= Alive & Well AIDS Alternatives =

AIDS denialist organisation

Alive & Well AIDS Alternatives (formerly HEAL, Health Education AIDS Liaison) is a 501(c) non-profit organization of AIDS denialists. The organization's stated mission is to "present information that raises questions about the accuracy of HIV tests, the safety and effectiveness of AIDS drug treatments, and the validity of most common assumptions about HIV and AIDS." The organization's founder, Christine Maggiore (who died from AIDS-related complications in 2008) estimated in 2005 that the organization had assisted about 50 HIV-positive mothers in developing legal strategies to avoid having their children tested or treated for HIV.

==Founding==

Alive & Well AIDS Alternatives was founded in 1995 by Christine Maggiore, who had tested HIV-positive in 1992. Although Maggiore was initially active in the AIDS community, providing AIDS and HIV education through AIDS Project Los Angeles, she later came to question her diagnosis. Ultimately, she came to believe that HIV was not the cause of AIDS, and formed Alive & Well to expound her views.

Maggiore became a controversial figure following the death of her 3-year-old daughter, Eliza Jane Scovill. Eliza Jane was never tested for HIV and died on May 16, 2005, of Pneumocystis pneumonia in the setting of advanced AIDS. Maggiore did not believe that Eliza Jane had AIDS and instead attributed her death to an allergic reaction to amoxicillin. Mohammed Al-Bayati, a board member of Alive & Well and a veterinary toxicologist, issued his own report arguing that a drug reaction, not AIDS, was responsible for Eliza Jane's death. Eliza Jane's death was the subject of reports by ABC Primetime Live and the Los Angeles Times; several independent medical experts contacted by these programs agreed unequivocally that Eliza Jane had died of complications of AIDS.

On December 29, 2008, Maggiore died at the age of 52. She was under a doctor's care and was being treated for pneumonia. A doctor familiar with the family suggests that anti-HIV drugs could have prevented her death, but Maggiore's fellow AIDS denialists state that her pneumonia was not related to AIDS and that she died as a result of an alternative medicine treatment.

Work task:
Copy the Alive & Well AIDS Alternatives text word for word, starting with "AIDS denialist organisation" and going on through "treated for HIV.".

Dataset records:
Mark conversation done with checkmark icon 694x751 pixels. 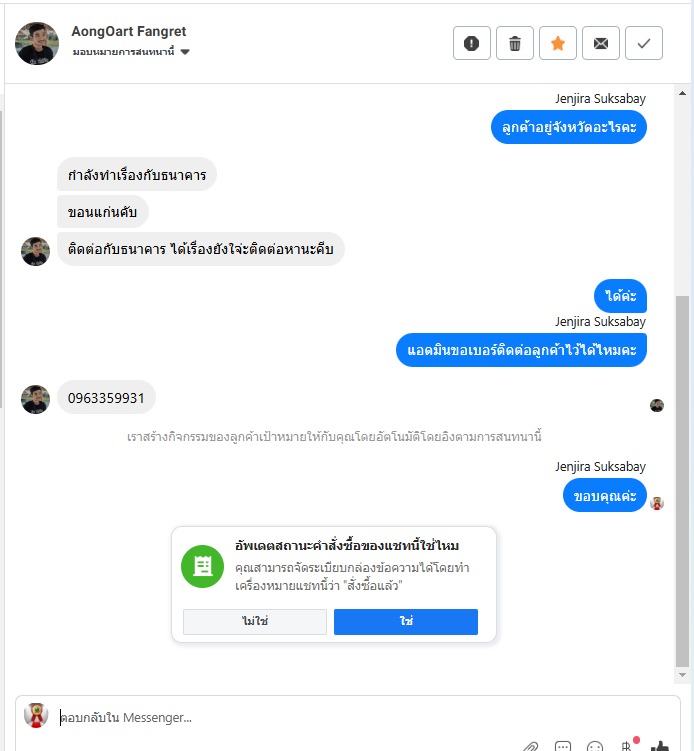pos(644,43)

--

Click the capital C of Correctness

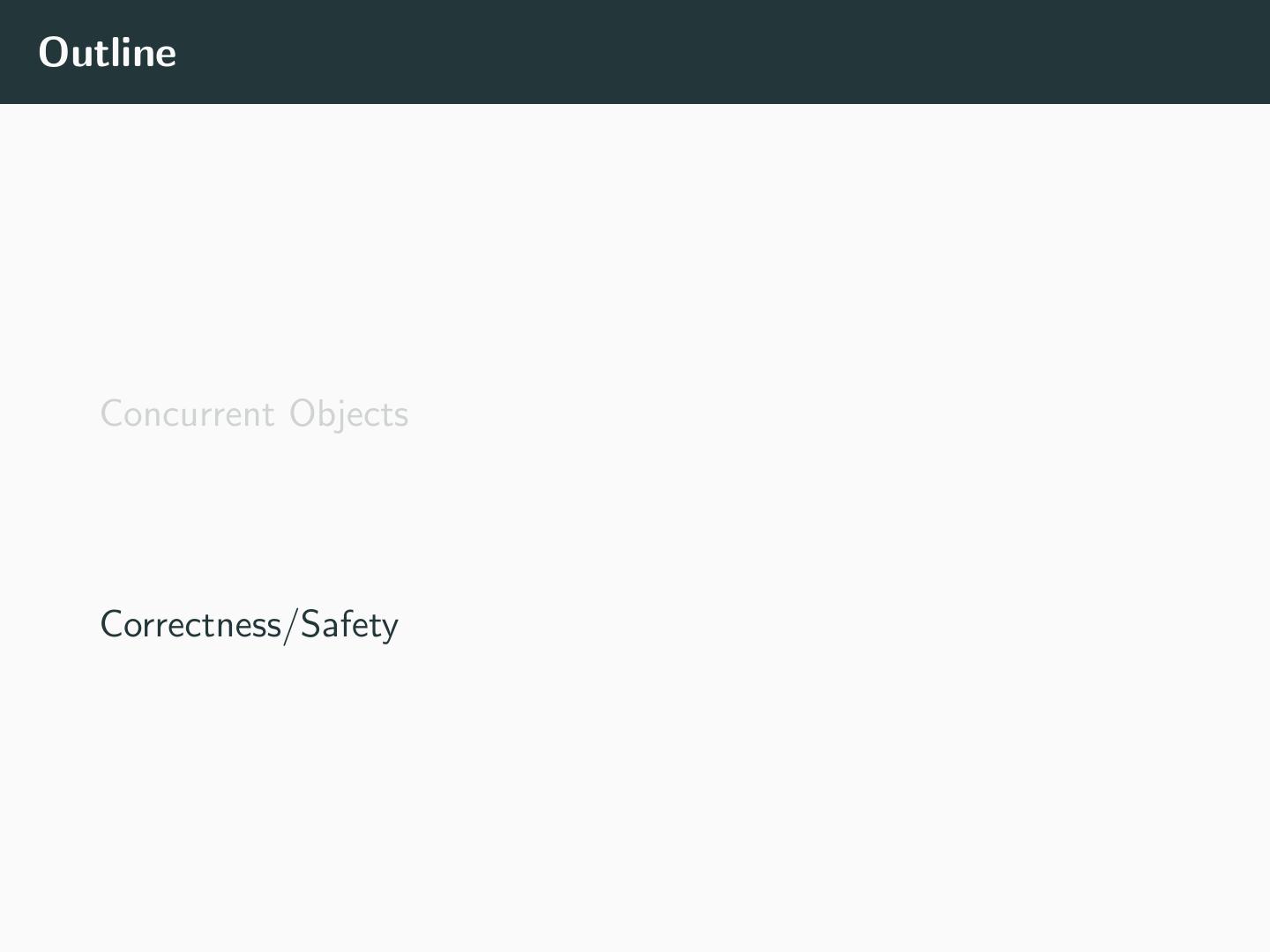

...

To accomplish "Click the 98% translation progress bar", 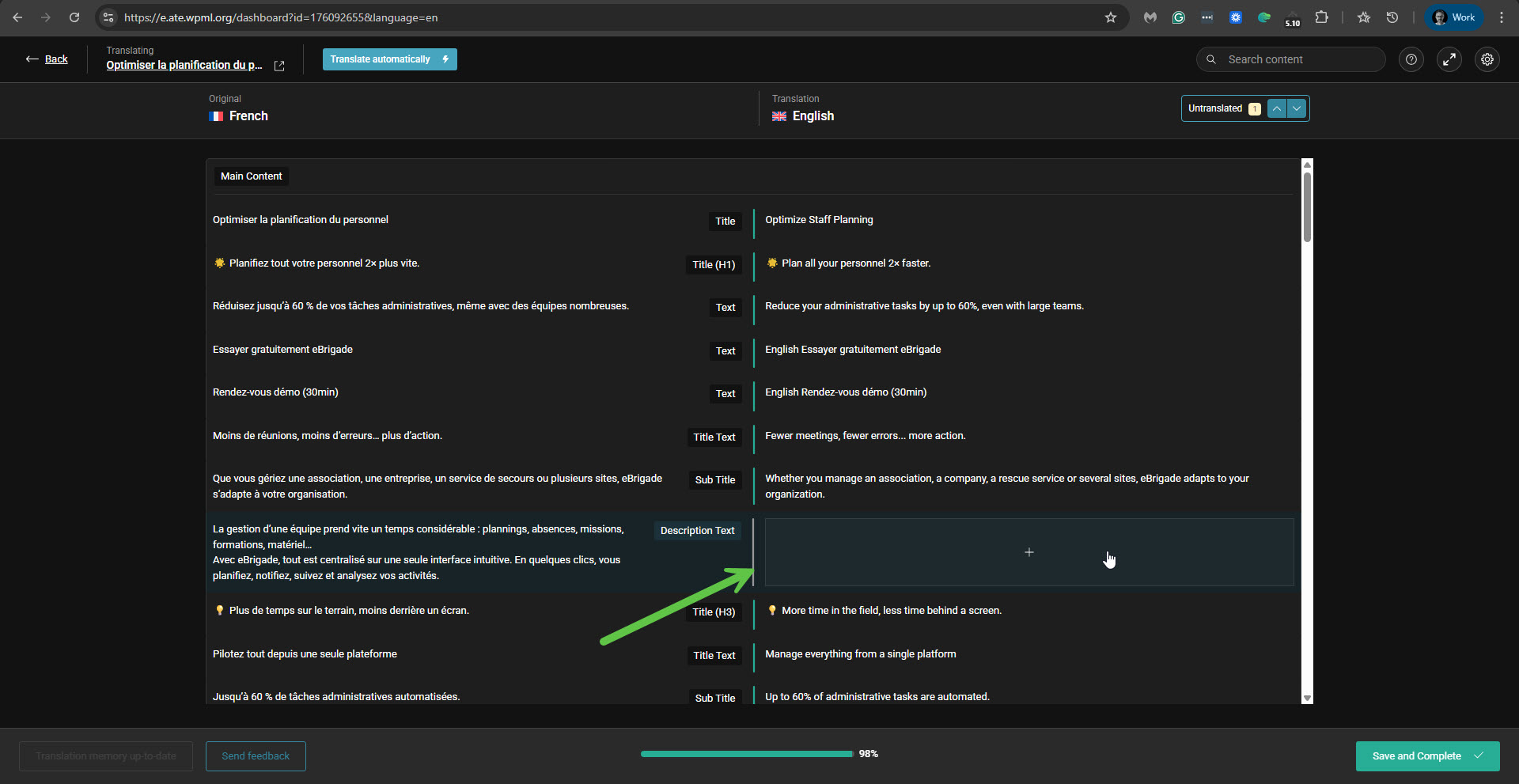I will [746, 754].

Response area:
AIDS denialist organisation

Alive & Well AIDS Alternatives (formerly HEAL, Health Education AIDS Liaison) is a 501(c) non-profit organization of AIDS denialists. The organization's stated mission is to "present information that raises questions about the accuracy of HIV tests, the safety and effectiveness of AIDS drug treatments, and the validity of most common assumptions about HIV and AIDS." The organization's founder, Christine Maggiore (who died from AIDS-related complications in 2008) estimated in 2005 that the organization had assisted about 50 HIV-positive mothers in developing legal strategies to avoid having their children tested or treated for HIV.